You could absolutely turn them into 36. I'll tell you right now you're going to encounter all kind of nay-sayers and people who will tell you how you can't do it, how it's not feasible, how you should pump the brakes and grow naturally (whatever that's suppose to mean) but I tell you that type of increase is not unfeasible. It depends on how you plan on doing that. Make sure you have the equipment for it. Turning those 12 hives (assuming they make it through the winter) into 24 is simply a matter of making walk away splits in the spring and BAM you have 24 hives. If you rear your own queens you'll be limited simply by the amount of nucs you can make up and get going. I think 36 is not only a reasonable goal but a good one to cut your teeth on as far as expansion goes. Best of luck to you and keep us informed on how it goes.


----------



## RayMarler (Jun 18, 2008)

Now lets just say that all 12 make it through the winter (I know wishful thinking)...

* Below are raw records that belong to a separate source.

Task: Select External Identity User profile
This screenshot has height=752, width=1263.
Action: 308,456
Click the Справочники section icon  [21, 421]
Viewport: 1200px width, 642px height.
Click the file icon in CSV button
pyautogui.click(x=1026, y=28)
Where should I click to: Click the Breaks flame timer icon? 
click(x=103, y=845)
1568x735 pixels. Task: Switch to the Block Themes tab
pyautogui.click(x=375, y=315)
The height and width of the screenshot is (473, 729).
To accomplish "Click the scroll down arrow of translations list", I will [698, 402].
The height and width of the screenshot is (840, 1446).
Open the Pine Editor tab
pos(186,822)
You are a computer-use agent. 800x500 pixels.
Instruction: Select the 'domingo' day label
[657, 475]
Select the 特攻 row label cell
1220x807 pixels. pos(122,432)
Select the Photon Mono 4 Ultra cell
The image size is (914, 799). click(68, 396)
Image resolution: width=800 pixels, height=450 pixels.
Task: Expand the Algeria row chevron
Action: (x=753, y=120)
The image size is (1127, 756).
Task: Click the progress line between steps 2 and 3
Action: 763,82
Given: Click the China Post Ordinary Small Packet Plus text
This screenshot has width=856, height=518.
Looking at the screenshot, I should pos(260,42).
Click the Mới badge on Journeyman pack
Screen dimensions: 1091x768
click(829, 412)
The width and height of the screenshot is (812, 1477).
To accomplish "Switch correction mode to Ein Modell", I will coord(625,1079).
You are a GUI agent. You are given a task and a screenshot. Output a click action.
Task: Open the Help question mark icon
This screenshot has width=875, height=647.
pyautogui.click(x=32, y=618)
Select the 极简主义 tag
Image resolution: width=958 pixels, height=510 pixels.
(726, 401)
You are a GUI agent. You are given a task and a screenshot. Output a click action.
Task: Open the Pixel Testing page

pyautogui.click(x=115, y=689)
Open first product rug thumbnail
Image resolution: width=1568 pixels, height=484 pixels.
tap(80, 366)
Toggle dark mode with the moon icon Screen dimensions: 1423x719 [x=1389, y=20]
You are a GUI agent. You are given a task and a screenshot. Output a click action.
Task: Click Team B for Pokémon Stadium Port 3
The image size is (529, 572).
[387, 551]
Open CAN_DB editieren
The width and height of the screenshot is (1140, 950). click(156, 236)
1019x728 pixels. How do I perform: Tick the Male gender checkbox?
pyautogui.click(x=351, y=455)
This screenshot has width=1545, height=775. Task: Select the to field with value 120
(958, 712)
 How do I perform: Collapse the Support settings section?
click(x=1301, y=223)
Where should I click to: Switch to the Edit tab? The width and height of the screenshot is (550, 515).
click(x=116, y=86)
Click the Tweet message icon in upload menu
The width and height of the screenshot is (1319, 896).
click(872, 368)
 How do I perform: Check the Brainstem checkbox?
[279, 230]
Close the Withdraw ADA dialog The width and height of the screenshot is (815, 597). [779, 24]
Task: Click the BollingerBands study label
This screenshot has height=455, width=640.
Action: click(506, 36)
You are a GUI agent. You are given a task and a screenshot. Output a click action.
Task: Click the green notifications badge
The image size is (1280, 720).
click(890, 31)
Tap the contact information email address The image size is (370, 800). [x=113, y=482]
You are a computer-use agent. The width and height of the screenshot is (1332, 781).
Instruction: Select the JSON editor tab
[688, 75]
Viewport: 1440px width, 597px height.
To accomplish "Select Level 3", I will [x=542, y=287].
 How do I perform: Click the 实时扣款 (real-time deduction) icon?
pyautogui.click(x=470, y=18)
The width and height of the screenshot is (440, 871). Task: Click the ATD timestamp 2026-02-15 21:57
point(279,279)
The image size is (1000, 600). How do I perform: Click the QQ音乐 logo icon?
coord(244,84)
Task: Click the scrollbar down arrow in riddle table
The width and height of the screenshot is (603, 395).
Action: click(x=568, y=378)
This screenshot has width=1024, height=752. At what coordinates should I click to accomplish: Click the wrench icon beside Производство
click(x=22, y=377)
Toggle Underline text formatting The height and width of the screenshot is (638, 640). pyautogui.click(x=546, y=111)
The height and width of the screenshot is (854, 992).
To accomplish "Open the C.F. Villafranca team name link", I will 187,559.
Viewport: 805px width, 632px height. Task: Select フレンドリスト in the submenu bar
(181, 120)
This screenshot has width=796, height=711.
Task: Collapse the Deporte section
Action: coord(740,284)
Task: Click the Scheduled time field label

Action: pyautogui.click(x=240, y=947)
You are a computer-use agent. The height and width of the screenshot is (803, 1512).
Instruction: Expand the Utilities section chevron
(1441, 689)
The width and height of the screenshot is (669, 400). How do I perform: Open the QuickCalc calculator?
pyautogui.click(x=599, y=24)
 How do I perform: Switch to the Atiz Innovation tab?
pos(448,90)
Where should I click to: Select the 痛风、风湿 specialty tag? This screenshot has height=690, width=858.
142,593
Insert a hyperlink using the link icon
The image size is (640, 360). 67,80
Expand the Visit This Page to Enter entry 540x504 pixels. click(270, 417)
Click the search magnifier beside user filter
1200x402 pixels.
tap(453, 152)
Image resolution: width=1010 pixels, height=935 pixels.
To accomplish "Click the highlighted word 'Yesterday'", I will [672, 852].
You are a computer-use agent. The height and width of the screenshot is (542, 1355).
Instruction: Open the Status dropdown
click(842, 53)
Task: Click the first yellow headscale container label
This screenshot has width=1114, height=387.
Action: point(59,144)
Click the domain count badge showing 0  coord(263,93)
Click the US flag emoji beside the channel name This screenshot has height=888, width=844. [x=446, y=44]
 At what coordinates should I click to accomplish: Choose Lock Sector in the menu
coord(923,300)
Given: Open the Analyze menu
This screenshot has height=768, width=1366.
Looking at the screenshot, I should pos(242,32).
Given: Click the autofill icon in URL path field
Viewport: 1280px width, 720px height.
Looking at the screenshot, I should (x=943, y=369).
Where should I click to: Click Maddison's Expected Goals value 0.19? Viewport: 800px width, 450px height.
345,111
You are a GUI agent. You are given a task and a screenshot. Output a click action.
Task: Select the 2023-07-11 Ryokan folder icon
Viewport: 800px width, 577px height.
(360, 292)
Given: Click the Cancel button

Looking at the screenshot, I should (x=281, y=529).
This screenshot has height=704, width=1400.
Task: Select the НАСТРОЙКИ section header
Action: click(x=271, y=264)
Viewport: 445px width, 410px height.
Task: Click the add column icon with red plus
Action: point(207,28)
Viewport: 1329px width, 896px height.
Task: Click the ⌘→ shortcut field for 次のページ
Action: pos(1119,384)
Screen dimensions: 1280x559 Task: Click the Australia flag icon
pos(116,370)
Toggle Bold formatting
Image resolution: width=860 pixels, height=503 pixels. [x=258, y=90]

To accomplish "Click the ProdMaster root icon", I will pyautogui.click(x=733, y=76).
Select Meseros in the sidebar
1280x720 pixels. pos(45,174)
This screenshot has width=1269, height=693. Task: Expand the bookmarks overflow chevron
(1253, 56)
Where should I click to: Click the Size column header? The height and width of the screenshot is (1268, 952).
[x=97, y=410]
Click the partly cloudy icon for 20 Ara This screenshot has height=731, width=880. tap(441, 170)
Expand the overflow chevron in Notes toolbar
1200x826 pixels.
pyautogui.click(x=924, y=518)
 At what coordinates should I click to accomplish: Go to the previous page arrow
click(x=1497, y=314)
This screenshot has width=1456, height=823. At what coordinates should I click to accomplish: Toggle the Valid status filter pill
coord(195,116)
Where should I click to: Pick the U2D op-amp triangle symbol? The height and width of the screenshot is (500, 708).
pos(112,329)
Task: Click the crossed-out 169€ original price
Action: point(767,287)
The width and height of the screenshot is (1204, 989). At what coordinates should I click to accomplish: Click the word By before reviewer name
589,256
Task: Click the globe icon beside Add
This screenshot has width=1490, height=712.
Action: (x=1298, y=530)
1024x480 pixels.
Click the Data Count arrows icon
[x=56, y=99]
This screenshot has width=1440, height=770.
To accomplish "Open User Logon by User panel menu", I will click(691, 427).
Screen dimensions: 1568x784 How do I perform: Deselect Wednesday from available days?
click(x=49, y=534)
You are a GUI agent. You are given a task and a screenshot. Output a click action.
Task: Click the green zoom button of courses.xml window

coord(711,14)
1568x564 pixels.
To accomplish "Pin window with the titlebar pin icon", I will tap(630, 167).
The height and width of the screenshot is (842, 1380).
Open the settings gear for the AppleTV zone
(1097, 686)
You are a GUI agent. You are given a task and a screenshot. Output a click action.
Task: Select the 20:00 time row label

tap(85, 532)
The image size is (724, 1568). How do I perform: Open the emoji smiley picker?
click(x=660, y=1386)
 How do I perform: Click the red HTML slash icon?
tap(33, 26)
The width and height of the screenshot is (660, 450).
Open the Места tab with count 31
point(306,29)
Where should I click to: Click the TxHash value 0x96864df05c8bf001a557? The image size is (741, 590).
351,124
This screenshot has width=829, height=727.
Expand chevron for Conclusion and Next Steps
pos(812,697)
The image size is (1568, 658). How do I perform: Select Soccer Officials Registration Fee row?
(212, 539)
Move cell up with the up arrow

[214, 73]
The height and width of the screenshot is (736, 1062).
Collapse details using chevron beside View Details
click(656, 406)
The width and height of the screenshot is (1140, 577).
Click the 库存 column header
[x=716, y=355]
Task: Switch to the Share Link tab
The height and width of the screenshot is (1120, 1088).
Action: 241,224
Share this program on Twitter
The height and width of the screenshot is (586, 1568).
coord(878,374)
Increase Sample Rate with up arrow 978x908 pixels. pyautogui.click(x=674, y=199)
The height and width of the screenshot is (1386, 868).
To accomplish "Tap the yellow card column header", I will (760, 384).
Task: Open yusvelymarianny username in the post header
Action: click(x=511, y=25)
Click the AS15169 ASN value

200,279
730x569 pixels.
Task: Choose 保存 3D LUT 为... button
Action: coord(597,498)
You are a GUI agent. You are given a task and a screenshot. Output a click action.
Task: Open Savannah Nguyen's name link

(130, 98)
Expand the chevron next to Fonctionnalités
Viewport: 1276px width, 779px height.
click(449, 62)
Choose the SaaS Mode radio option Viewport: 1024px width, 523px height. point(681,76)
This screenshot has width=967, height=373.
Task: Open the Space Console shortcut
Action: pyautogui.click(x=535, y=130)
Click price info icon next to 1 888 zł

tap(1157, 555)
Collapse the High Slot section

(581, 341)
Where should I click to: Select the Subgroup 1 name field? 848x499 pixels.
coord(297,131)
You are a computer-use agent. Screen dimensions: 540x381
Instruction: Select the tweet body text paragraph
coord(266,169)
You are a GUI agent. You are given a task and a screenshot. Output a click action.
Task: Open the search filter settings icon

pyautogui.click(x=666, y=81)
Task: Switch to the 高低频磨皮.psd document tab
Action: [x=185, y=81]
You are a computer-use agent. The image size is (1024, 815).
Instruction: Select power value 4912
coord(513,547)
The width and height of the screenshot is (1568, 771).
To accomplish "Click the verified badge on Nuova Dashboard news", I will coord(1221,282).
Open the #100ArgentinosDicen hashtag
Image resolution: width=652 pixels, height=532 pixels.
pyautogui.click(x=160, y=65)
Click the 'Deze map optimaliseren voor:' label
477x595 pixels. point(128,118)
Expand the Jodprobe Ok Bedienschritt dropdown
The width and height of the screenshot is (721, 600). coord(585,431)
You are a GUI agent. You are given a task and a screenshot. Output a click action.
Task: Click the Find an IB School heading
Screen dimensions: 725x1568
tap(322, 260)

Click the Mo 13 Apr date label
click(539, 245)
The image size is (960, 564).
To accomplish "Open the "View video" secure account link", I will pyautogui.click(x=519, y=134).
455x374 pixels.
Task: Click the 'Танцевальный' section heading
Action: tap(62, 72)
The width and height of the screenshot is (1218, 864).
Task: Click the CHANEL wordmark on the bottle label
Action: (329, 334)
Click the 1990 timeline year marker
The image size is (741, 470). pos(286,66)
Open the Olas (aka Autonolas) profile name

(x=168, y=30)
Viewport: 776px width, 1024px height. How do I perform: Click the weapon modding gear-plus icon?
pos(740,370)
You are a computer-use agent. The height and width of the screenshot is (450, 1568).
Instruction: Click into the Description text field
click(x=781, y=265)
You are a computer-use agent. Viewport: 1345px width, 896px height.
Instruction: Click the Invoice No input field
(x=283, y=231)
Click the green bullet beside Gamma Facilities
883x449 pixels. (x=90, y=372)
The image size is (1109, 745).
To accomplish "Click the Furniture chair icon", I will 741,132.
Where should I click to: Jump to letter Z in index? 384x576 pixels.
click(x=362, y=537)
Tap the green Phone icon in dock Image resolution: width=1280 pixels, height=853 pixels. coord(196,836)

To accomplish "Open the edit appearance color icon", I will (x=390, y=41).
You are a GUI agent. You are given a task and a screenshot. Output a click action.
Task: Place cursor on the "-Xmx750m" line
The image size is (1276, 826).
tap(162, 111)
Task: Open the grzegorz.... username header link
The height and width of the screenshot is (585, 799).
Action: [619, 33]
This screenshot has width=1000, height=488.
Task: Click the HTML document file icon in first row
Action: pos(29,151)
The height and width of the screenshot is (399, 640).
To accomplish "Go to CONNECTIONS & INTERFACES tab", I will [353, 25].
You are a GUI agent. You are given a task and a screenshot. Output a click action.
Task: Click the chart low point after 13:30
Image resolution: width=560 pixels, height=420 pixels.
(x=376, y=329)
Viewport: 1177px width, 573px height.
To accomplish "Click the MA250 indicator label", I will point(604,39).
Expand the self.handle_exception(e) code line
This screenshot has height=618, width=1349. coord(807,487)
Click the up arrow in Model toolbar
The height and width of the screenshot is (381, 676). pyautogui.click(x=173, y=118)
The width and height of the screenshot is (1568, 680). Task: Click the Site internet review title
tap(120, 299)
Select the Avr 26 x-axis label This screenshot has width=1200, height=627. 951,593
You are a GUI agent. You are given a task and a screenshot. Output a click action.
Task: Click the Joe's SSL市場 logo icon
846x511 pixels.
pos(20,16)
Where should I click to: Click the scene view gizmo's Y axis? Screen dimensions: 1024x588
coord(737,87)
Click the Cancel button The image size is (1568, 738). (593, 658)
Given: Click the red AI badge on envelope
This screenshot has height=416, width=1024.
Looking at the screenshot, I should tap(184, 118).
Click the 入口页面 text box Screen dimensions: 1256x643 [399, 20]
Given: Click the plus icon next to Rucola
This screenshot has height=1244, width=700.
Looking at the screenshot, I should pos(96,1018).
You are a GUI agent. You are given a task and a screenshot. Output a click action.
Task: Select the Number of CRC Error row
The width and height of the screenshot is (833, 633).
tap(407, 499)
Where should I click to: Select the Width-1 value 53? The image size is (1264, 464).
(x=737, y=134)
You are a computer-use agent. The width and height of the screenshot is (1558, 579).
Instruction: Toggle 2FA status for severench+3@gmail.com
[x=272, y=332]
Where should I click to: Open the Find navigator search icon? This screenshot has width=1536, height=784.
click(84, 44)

That's the big IF isn't it? If they all make it to dandelion bloom in good healthy productive shape next spring, then yes, very feasible to increase to 36, I'd say.


----------



## ralph3 (Jun 3, 2012)

If you have 3 packed 5 framers in April. Speculating queen mating goes flawless. Which it doesn't. Math says you could have right at 30 packed 5 framers by winter. I know that 4 frames of bees can fill a frame wood to wood in a week provided you feed them or they are getting nectar.

So if you figure taking a frame each from the original three donors every week and then compound that after six weeks for three more. My numbers show about 30ish by mid/end of August.

Whether we can winter nucs here in VA remains to be seen by me. I have 7 frame medium singles attempting it. So i'll either come out or lose them all. 

Counting your chickens before the hen even starts laying is beyond wishful thinking though.


----------



## ralittlefield (Apr 25, 2011)

It is good to make plans, especially if you need to gear up for them. The bees are not the only thing in the equation. Do you have all the equipment that you need for 36 hives? If not, how quickly will you be able to get it?


----------



## Eddie Honey (May 30, 2011)

I think it is very possible especially if they all make it through winter. 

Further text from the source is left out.